According to Hunt, there are several key steps for Welker to return to competition. The most critical aspect is staying ahead of any inflammation that occurs as his activity progresses. As the workouts become more aggressive and the knee joint absorbs the repeated pounding of running, cutting, turning and increasing speed, close monitoring for any signs of swelling, followed by backing off activity as necessary, will help protect against major setbacks.

The next component, says Hunt, will be for Welker to "get his explosiveness and release off the line." That top speed and agility, so critical to Welker's game in particular, will be one of the elements he has to work diligently to regain.

The final, and perhaps most obvious, event in Welker's healing process that will signal his true recovery is his ability to absorb contact. When eyeing OTAs as a potential predictor of return to competition, Hunt notes that they "don't represent contact and they don't represent collisions." And it's not just any type of contact that lets everyone know a player is truly back; it's how a player responds to that first blind hit.

Wes Welker
Wes Welker had 123 catches for 1,348 yards in 2009, despite missing two full games and being knocked out of the season finale early.

"We're not talking about the first hit you're prepared for; it's the one you didn't see coming, that knocks you off your feet and twists your knee, and you're able to get up and walk away," Hunt said.

Both ElAttrache and Hunt were enthusiastic about Welker's performance at this stage and that his display at OTAs is a good prognostic sign for his recovery.
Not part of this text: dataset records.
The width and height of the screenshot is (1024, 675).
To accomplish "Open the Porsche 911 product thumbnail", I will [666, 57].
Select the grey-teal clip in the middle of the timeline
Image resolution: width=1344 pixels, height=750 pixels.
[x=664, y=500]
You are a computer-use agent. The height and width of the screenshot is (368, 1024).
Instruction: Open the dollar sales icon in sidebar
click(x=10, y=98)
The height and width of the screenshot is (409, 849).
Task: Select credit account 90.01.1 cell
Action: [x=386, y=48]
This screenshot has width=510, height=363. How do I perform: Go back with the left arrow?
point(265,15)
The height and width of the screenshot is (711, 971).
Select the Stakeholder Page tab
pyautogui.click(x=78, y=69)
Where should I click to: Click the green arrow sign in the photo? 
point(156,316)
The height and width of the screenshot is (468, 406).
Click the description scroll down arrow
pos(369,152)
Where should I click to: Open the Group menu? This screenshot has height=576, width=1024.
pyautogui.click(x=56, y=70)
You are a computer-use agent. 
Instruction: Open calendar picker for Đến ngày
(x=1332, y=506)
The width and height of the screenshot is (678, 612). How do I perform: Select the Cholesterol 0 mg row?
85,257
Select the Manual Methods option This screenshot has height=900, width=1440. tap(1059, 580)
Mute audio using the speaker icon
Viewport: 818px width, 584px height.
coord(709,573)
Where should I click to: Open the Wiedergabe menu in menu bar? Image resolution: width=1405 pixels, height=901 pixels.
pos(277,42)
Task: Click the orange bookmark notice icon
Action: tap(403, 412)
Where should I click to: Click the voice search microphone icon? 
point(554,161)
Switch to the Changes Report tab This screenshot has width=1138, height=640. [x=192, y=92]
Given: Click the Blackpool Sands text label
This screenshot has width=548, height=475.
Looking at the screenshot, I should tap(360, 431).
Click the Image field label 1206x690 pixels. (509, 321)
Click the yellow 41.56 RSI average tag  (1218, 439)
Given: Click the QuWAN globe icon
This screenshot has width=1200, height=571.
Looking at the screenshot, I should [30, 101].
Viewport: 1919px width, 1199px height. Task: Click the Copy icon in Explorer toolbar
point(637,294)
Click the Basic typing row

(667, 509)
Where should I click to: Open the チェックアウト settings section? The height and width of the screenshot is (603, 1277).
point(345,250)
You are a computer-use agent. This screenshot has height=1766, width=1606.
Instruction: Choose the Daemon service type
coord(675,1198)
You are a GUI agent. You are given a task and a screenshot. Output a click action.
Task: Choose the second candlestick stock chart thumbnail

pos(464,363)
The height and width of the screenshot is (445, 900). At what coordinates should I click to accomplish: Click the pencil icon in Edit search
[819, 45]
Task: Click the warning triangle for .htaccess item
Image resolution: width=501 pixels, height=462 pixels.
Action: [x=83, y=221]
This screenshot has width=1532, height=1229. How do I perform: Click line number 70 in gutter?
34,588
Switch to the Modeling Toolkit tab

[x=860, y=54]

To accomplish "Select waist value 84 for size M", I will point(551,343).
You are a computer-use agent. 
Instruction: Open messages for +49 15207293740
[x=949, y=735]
But no one, including Welker himself, is willing to set a timetable for his return, knowing that every day brings a re-evaluation of how he tolerated the previous day's work, which then influences what comes next. Hunt said, "You can't make a prediction off a snapshot. He's going to do what he can tolerate, day by day."

The Patriots have been conservative with players returning from injuries before. So even if Welker appears ready to compete, the team might ease him back into competition or delay his return. Remember, he started last season with a problem hamstring and performed well in Week 1, but was sidelined for the next couple of games after that.

However, many are optimistic that Welker will return sooner than later. As Brady said of him during a charity event last week, "He's such a hard worker. Wes has a chip on his shoulder." That's what many said about Brady at this time last year. Then he showed up at OTAs with fluid mobility on his surgically repaired knee, turned soft corners and made routine plays, much like Welker has this year so far. Still, everyone wondered how Brady would respond to competition, the threat of contact, the speed of the game. And we saw how he answered that.

Maybe that's why Welker has been spending so much of his recovery time with Brady this offseason. Two guys who have been told repeatedly what they could not do might just need each other around as proof of what they can do.